Ryan Silke, a museum exhibitor and historian of the city's early days, said the exhibit is planned as a window into how Yellowknife's founding mines and ice hockey culture were deeply intertwined.

"Yellowknife's early history is really framed around gold mines and the settlers that came to Yellowknife and a lot of them were Prairie boys and people that came and established the culture of sport, especially hockey," said Silke.

Before city residents had access to nationwide, professional hockey broadcasts with the advancement of television in the late sixties, local teams playing the sport provided both a huge recreational activity and spectator attraction.

Silke said in the city's earliest years leading into the Second World War, the battles between the Con Mine (Cougars), the Negus Mine (Hogans) and the town's business-sponsored teams were legendary for their "primitive conditions."

Before the Gerry Murphy Arena was constructed in 1948 at the location of what is now Somba K'e Civic Plaza, Yellowknife's early play took place on cleared rinks and in-between hand-built wooden boards.

"For a long time they built them on the ice and had to make due with pressure cracks and everything else that would happen on the bay," said Silke.

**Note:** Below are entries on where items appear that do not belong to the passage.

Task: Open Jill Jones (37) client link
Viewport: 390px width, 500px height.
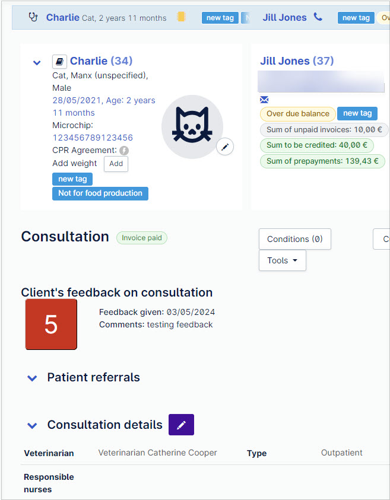Action: (296, 61)
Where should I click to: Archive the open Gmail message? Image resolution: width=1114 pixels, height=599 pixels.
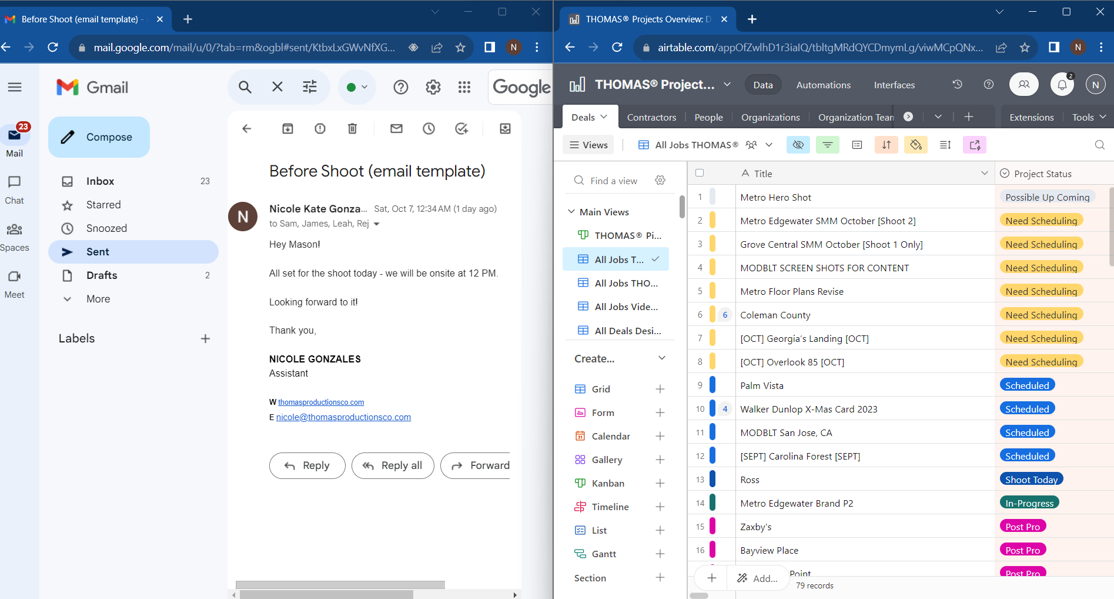287,129
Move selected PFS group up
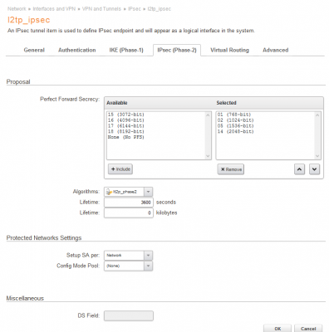The width and height of the screenshot is (329, 332). [299, 169]
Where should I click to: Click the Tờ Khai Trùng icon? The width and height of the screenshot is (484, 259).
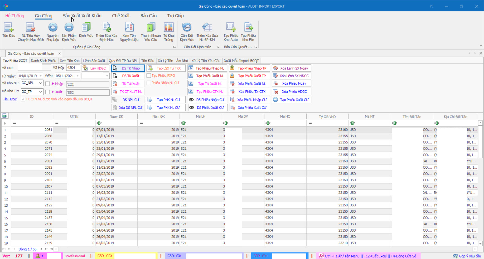click(169, 27)
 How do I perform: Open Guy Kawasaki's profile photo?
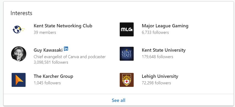[19, 54]
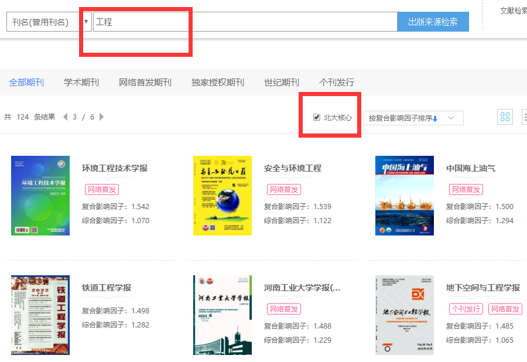Click 个刊发行 tag under 地下空间与工程学报
This screenshot has width=527, height=362.
[x=466, y=309]
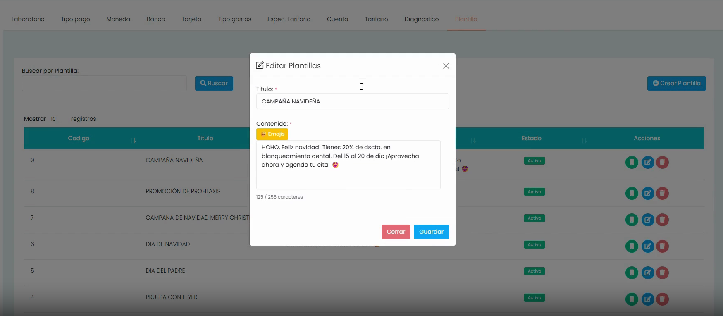Screen dimensions: 723x316
Task: Go to the Laboratorio tab
Action: pos(28,19)
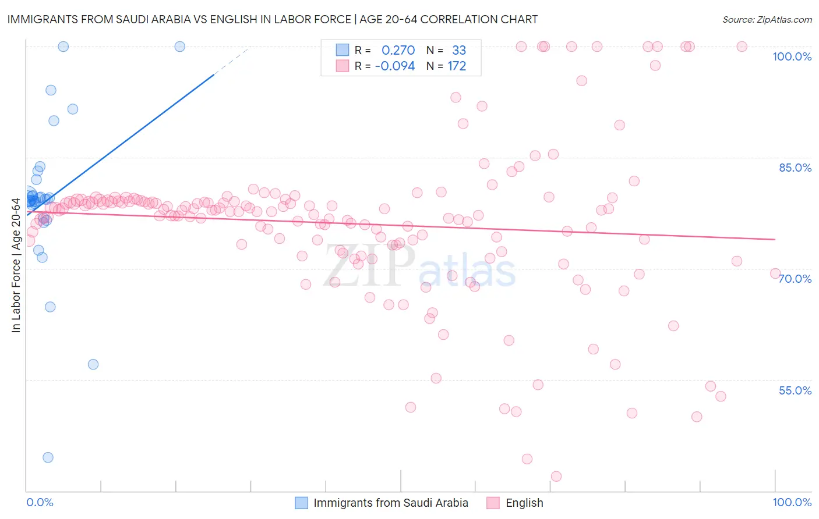Click the 100.0% x-axis tick label
This screenshot has width=819, height=519.
click(x=792, y=502)
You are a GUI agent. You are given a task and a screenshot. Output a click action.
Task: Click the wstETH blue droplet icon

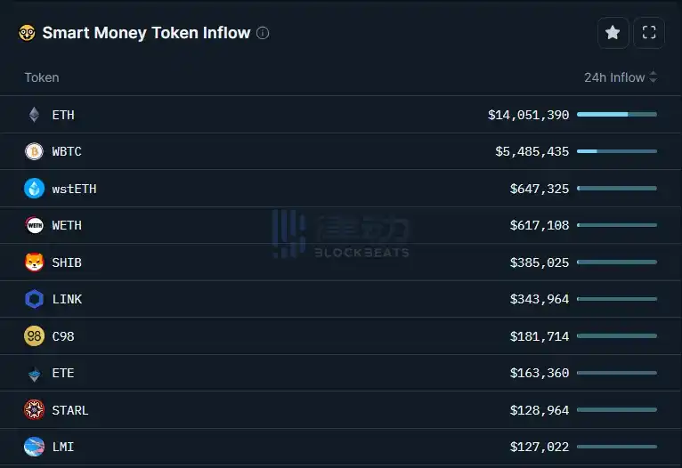coord(34,189)
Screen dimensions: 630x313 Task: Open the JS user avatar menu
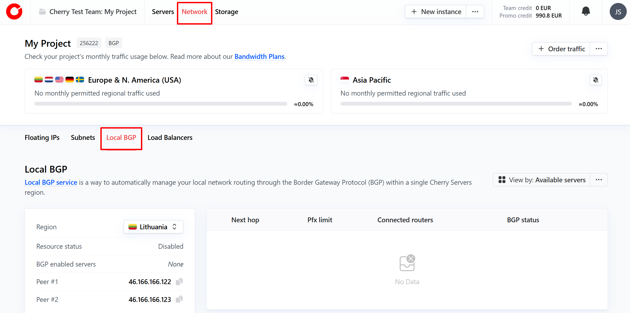[618, 12]
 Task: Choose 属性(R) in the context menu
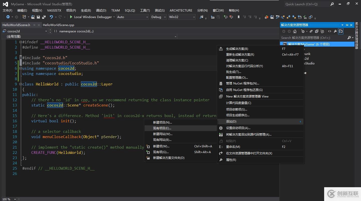click(231, 160)
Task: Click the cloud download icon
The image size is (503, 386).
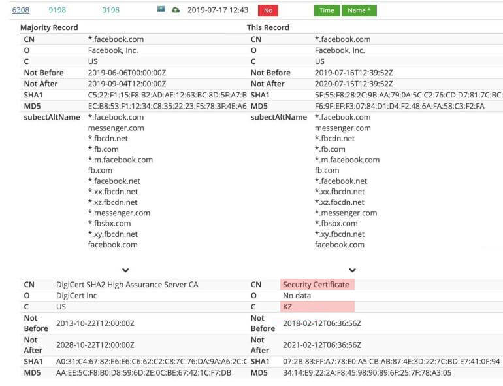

"They were nice rinks and if you look at old photos, they had nice boards made out of planks and lighting for the middle of the winter."

The mines, in particular, recruited players from the South, developed athletic clubs to build camp spirit and athleticism, and financed all of the equipment and infrastructure needed to build a competitive sport social scene that largely revolved around the sport, explained Silke.

"Hockey was an important part of those early athletic clubs and led to the forming of teams that competed against each other to pass time," he said.

"For a lot of these guys who worked and played, it was a very seriously competitive sport and it was not just fun. A lot of guys likened it a lot to being like war and the mining companies would actually hire based on athletic skill."

Most often this athletic skill was associated with hockey, but the mines also sought out fastball and softball players, as well as tennis players and curlers to complement the town's early culture, said Silke.

A Giant Mine Grizzlies hockey sweater, worn by former miner worker and mine hockey player Frank Horvat from the 1965/66 season. The museum also has a pair of Horvat's skates from the same year - the final year before he retired and left Yellowknife for Alberta.

Horvat - the Grizzlies' star player and captain for years - is one of the few historical personalities in the city who have donated equipment to the museum to show the deep inter-connectedness of hockey and mining.

Horvat's Giant Mine Grizzlies hockey sweater as well as skates from his final season of 1965/66 were acquired by the museum a few years ago when he died in Alberta.

"After Frank died, his family got in touch and we have some of his things - including his jersey and a pair of skates," said Silke.  "They had asked that if there was a place to put his equipment in Yellowknife and to honour Frank for his years of playing hockey, that they would be happy to ship them up.

"The museum was happy to put them on display."

Part of the exhibit will include the Walter Howe Cup - the ultimate coveted prize among teams and a prized possession at the museum. Based on its condition, Silke said it is clear that it reveals the tough and tumble culture of early hockey among early inhabitants.

"The trophy had a difficult journey through its life and it was basically always the case that the team who wins the cup can do whatever the hell they want with it," said Silke.

He added that there are legends of it being hoisted up flagpoles, hidden deep underground and used to drink beer or champagne.

"This cup would have also had handles but they are long gone and fell off at some point."

Silke said what may be most important of all of this history, however, is how it gave route to the hockey presence that is in Yellowknife and the NWT today.

Specifically, many of the characters who stayed around and played for years, often also assisted with youth hockey development or referee training or old timers and senior hockey development.

A few, namely Greg Vaydik and Vic Mercredi were even good to get to the National Hockey League, however briefly.